> _What the exercise asks_: Output each entry exactly; skip nothing.
====== Data for analysis
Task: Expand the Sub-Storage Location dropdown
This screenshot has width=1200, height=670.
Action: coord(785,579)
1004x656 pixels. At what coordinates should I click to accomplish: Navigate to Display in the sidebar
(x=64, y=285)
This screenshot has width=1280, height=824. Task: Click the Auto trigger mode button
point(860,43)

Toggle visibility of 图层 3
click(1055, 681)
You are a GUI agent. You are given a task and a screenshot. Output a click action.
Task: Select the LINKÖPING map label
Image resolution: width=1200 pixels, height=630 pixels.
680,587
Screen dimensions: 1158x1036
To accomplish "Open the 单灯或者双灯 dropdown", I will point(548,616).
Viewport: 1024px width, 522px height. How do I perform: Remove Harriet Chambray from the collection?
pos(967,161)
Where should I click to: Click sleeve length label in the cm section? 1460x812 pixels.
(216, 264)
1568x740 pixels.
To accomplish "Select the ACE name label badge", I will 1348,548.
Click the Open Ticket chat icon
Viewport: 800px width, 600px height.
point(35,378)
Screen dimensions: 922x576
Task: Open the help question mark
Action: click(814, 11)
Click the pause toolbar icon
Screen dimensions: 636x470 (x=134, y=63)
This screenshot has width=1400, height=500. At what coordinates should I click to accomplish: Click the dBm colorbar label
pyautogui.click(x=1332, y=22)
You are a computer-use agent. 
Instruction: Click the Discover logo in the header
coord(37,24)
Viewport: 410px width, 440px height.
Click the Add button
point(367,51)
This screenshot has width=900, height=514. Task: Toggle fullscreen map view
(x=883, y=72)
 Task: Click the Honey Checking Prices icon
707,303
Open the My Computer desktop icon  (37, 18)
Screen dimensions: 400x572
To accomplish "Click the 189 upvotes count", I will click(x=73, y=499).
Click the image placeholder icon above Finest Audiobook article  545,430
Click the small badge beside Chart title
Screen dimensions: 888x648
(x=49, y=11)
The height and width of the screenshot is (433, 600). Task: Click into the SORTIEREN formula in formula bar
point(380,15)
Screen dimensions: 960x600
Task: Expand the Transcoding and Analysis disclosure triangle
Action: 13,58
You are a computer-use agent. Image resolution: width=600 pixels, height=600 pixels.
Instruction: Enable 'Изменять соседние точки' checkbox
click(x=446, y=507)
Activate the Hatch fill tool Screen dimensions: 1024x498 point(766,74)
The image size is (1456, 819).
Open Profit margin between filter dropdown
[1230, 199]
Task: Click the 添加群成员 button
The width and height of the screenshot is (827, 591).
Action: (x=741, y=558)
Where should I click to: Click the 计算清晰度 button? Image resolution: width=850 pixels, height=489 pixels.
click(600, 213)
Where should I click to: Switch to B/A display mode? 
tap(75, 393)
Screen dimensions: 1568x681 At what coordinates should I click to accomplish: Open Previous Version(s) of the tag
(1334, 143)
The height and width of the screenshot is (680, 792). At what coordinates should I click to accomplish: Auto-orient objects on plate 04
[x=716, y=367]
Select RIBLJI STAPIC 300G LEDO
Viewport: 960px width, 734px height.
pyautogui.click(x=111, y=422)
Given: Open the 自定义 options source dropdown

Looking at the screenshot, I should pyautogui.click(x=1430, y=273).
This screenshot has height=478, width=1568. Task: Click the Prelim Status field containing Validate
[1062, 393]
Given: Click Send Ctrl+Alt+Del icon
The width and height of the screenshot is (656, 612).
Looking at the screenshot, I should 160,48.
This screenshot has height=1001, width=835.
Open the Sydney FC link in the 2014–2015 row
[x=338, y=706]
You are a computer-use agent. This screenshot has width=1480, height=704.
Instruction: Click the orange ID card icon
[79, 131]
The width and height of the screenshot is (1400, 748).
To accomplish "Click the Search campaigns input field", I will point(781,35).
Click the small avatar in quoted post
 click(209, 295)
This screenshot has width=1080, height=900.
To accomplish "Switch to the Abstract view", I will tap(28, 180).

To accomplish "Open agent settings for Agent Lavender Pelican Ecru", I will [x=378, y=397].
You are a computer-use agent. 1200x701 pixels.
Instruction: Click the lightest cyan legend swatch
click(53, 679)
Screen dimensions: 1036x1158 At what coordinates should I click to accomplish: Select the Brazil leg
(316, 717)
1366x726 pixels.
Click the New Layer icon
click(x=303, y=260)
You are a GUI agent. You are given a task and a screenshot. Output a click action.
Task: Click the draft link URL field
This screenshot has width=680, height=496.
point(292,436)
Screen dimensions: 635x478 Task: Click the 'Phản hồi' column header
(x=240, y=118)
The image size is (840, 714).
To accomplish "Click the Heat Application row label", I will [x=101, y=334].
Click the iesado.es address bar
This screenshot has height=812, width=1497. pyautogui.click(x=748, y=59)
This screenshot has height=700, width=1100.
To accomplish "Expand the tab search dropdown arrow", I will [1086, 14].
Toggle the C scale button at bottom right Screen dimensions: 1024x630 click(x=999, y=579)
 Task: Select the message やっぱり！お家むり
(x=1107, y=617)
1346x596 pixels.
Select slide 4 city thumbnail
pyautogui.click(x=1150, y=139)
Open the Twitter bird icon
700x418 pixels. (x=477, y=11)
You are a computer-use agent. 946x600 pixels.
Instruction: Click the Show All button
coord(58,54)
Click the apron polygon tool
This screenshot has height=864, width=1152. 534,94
============
> _Exercise solution_:
Task: Expand the Sub-Storage Location dropdown
This screenshot has width=1200, height=670.
Action: coord(785,579)
1004x656 pixels. At what coordinates should I click to accomplish: Navigate to Display in the sidebar
(x=64, y=285)
This screenshot has width=1280, height=824. Task: Click the Auto trigger mode button
point(860,43)

Toggle visibility of 图层 3
click(1055, 681)
You are a GUI agent. You are given a task and a screenshot. Output a click action.
Task: Select the LINKÖPING map label
Image resolution: width=1200 pixels, height=630 pixels.
680,587
Screen dimensions: 1158x1036
To accomplish "Open the 单灯或者双灯 dropdown", I will point(548,616).
Viewport: 1024px width, 522px height. How do I perform: Remove Harriet Chambray from the collection?
pos(967,161)
Where should I click to: Click sleeve length label in the cm section? 1460x812 pixels.
(216, 264)
1568x740 pixels.
To accomplish "Select the ACE name label badge", I will 1348,548.
Click the Open Ticket chat icon
Viewport: 800px width, 600px height.
point(35,378)
Screen dimensions: 922x576
Task: Open the help question mark
Action: click(814, 11)
Click the pause toolbar icon
Screen dimensions: 636x470 (x=134, y=63)
This screenshot has width=1400, height=500. At what coordinates should I click to accomplish: Click the dBm colorbar label
pyautogui.click(x=1332, y=22)
You are a computer-use agent. 
Instruction: Click the Discover logo in the header
coord(37,24)
Viewport: 410px width, 440px height.
Click the Add button
point(367,51)
This screenshot has width=900, height=514. Task: Toggle fullscreen map view
(x=883, y=72)
 Task: Click the Honey Checking Prices icon
707,303
Open the My Computer desktop icon  (37, 18)
Screen dimensions: 400x572
To accomplish "Click the 189 upvotes count", I will click(x=73, y=499).
Click the image placeholder icon above Finest Audiobook article  545,430
Click the small badge beside Chart title
Screen dimensions: 888x648
(x=49, y=11)
The height and width of the screenshot is (433, 600). Task: Click into the SORTIEREN formula in formula bar
point(380,15)
Screen dimensions: 960x600
Task: Expand the Transcoding and Analysis disclosure triangle
Action: 13,58
You are a computer-use agent. Image resolution: width=600 pixels, height=600 pixels.
Instruction: Enable 'Изменять соседние точки' checkbox
click(x=446, y=507)
Activate the Hatch fill tool Screen dimensions: 1024x498 point(766,74)
The image size is (1456, 819).
Open Profit margin between filter dropdown
[1230, 199]
Task: Click the 添加群成员 button
The width and height of the screenshot is (827, 591).
Action: (x=741, y=558)
Where should I click to: Click the 计算清晰度 button? Image resolution: width=850 pixels, height=489 pixels.
click(600, 213)
Where should I click to: Switch to B/A display mode? 
tap(75, 393)
Screen dimensions: 1568x681 At what coordinates should I click to accomplish: Open Previous Version(s) of the tag
(1334, 143)
The height and width of the screenshot is (680, 792). At what coordinates should I click to accomplish: Auto-orient objects on plate 04
[x=716, y=367]
Select RIBLJI STAPIC 300G LEDO
Viewport: 960px width, 734px height.
pyautogui.click(x=111, y=422)
Given: Open the 自定义 options source dropdown

Looking at the screenshot, I should pyautogui.click(x=1430, y=273).
This screenshot has height=478, width=1568. Task: Click the Prelim Status field containing Validate
[1062, 393]
Given: Click Send Ctrl+Alt+Del icon
The width and height of the screenshot is (656, 612).
Looking at the screenshot, I should 160,48.
This screenshot has height=1001, width=835.
Open the Sydney FC link in the 2014–2015 row
[x=338, y=706]
You are a computer-use agent. This screenshot has width=1480, height=704.
Instruction: Click the orange ID card icon
[79, 131]
The width and height of the screenshot is (1400, 748).
To accomplish "Click the Search campaigns input field", I will point(781,35).
Click the small avatar in quoted post
 click(209, 295)
This screenshot has width=1080, height=900.
To accomplish "Switch to the Abstract view", I will tap(28, 180).

To accomplish "Open agent settings for Agent Lavender Pelican Ecru", I will [x=378, y=397].
You are a computer-use agent. 1200x701 pixels.
Instruction: Click the lightest cyan legend swatch
click(53, 679)
Screen dimensions: 1036x1158 At what coordinates should I click to accomplish: Select the Brazil leg
(316, 717)
1366x726 pixels.
Click the New Layer icon
click(x=303, y=260)
You are a GUI agent. You are given a task and a screenshot. Output a click action.
Task: Click the draft link URL field
This screenshot has width=680, height=496.
point(292,436)
Screen dimensions: 635x478 Task: Click the 'Phản hồi' column header
(x=240, y=118)
The image size is (840, 714).
To accomplish "Click the Heat Application row label", I will [x=101, y=334].
Click the iesado.es address bar
This screenshot has height=812, width=1497. pyautogui.click(x=748, y=59)
This screenshot has height=700, width=1100.
To accomplish "Expand the tab search dropdown arrow", I will [1086, 14].
Toggle the C scale button at bottom right Screen dimensions: 1024x630 click(x=999, y=579)
 Task: Select the message やっぱり！お家むり
(x=1107, y=617)
1346x596 pixels.
Select slide 4 city thumbnail
pyautogui.click(x=1150, y=139)
Open the Twitter bird icon
700x418 pixels. (x=477, y=11)
You are a computer-use agent. 946x600 pixels.
Instruction: Click the Show All button
coord(58,54)
Click the apron polygon tool
This screenshot has height=864, width=1152. 534,94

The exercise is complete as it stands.